### What the task asks
Report every line of the data where the string "Appointment" appears.

= Beginning of Section =

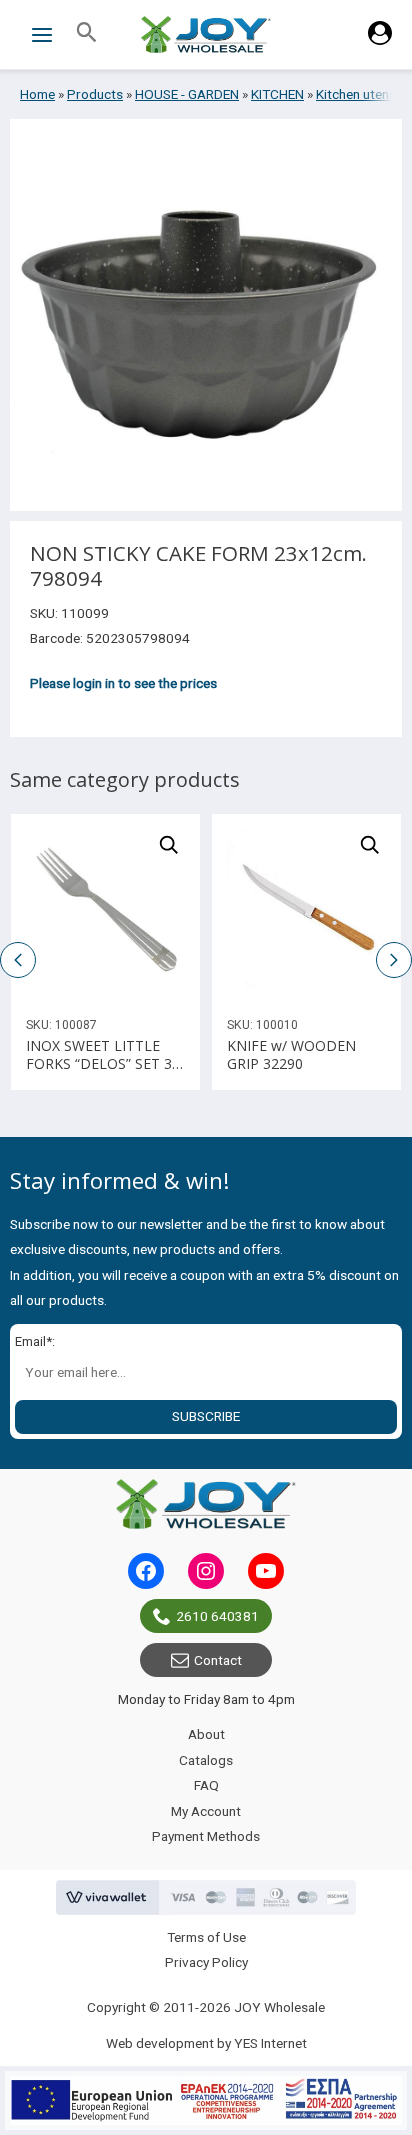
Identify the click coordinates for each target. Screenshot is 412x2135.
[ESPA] (206, 2100)
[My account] (380, 40)
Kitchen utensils (362, 94)
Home (37, 94)
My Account (206, 1811)
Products (95, 94)
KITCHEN (277, 94)
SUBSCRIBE (206, 1416)
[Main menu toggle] (41, 34)
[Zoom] (169, 845)
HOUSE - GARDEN (187, 94)
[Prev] (227, 908)
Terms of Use (206, 1937)
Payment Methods (206, 1836)
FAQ (206, 1785)
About (206, 1734)
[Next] (386, 908)
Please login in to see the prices (123, 683)
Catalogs (206, 1760)
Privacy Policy (206, 1962)
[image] (105, 908)
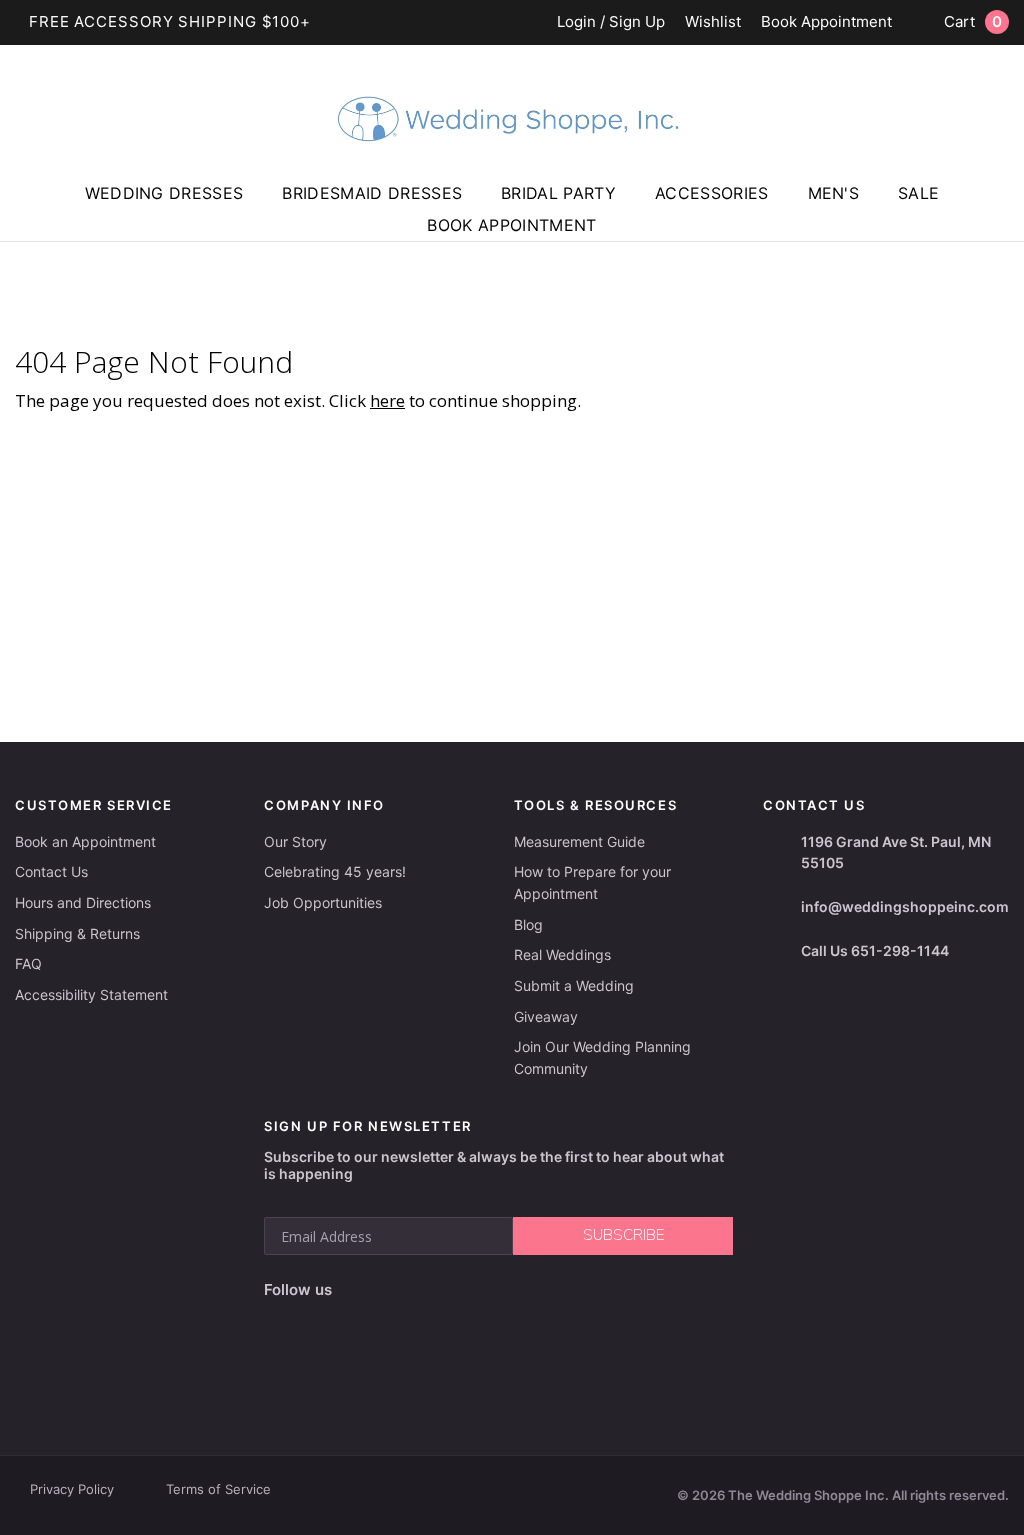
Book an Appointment (85, 841)
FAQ (28, 963)
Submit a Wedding (574, 985)
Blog (528, 924)
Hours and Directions (83, 902)
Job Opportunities (323, 902)
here (387, 400)
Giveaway (546, 1016)
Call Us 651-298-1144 (875, 950)
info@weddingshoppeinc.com (905, 906)
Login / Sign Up (611, 22)
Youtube (439, 1290)
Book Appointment (826, 22)
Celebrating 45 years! (335, 871)
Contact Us (51, 871)
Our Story (295, 841)
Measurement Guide (579, 841)
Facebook (353, 1289)
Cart (973, 21)
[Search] (999, 223)
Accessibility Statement (91, 994)
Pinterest (489, 1289)
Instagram (393, 1290)
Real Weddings (562, 954)
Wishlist (713, 22)
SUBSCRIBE (623, 1235)
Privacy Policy (72, 1489)
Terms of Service (218, 1489)
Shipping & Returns (77, 933)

= End of Section =

### Answer section
Book an Appointment (85, 841)
Book Appointment (826, 22)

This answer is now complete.